Anatomy vs. Physiology vs. Pathophysiology

  • Anatomy: study of the structure and description of the human body.
    • Micro-anatomy vs. macro-anatomy.
  • Physiology: study of biological functions and processes of the human body under basal (normal) conditions.
    • Cellular physiology vs. systemic physiology.
    • Cellular physiology studies biochemical and biophysical processes within cells; systemic physiology studies regulation of physiological processes within the body by homeostatic reflexes.
  • Pathophysiology: study of abnormal biochemical and biophysical processes in disease; analysis of these abnormal processes is used for diagnosis and treatment.
  • Anatomy vs.
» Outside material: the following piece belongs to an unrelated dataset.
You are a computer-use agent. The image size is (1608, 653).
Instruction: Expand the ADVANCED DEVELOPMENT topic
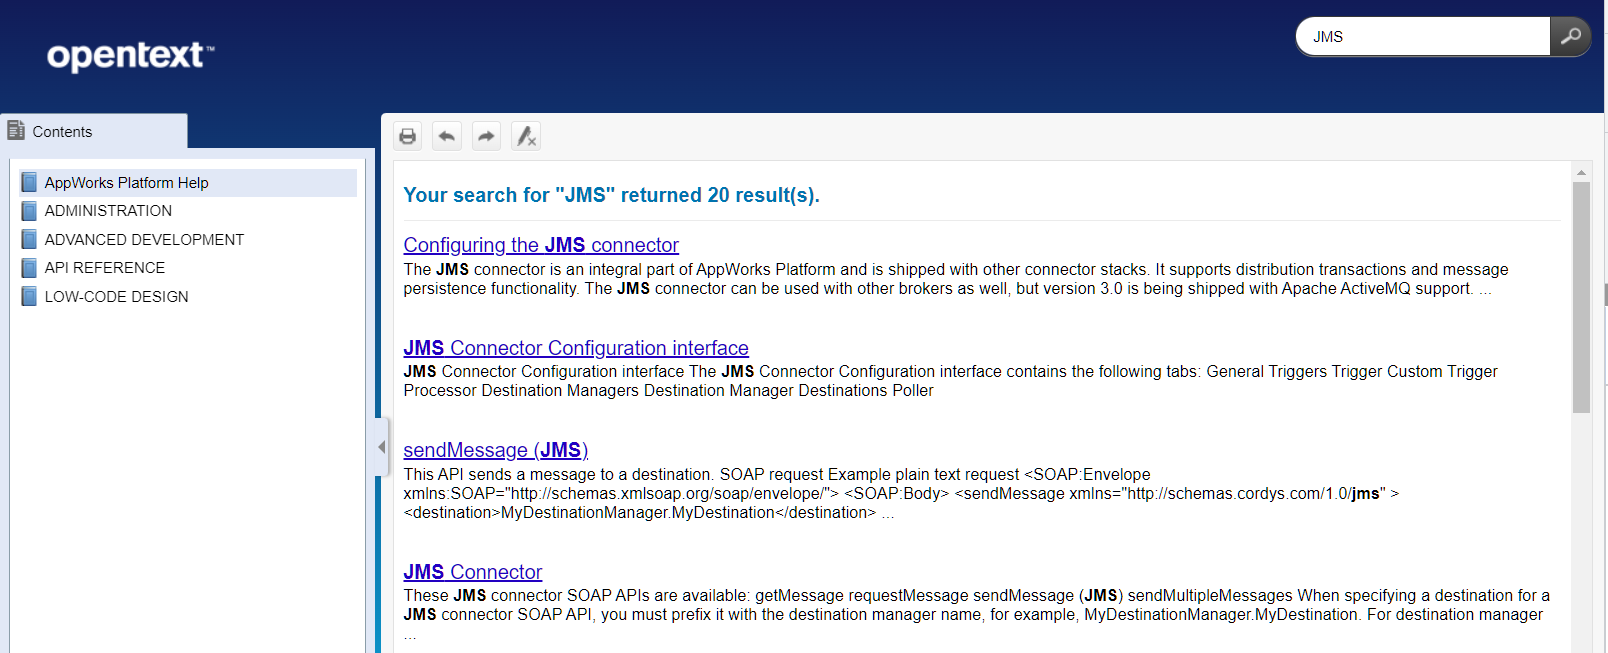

Physiology Example:
    • Example: The heart’s structure (anatomy) enables its pumping function (physiology); dysfunction in structure (e.g., valve malformation) affects function (e.g., ineffective blood flow).

Homeostasis

  • Definition: the dynamic constancy of the internal physiological environment while buffering the challenges of the external environment.
  • All organs and systems interact in an orderly and synergistic manner to maintain homeostasis.
  • It reflects the ability of the human body to maintain relatively constant internal conditions despite environmental changes.
  • Core concept: keep internal variables within a narrow range necessary for cell function and organism survival.

Feedback Control Mechanisms

  • Control system components:
    • Receptor (sensor)
    • Control center
    • Effector
    • Afferent pathway (input information)
    • Efferent pathway (output information)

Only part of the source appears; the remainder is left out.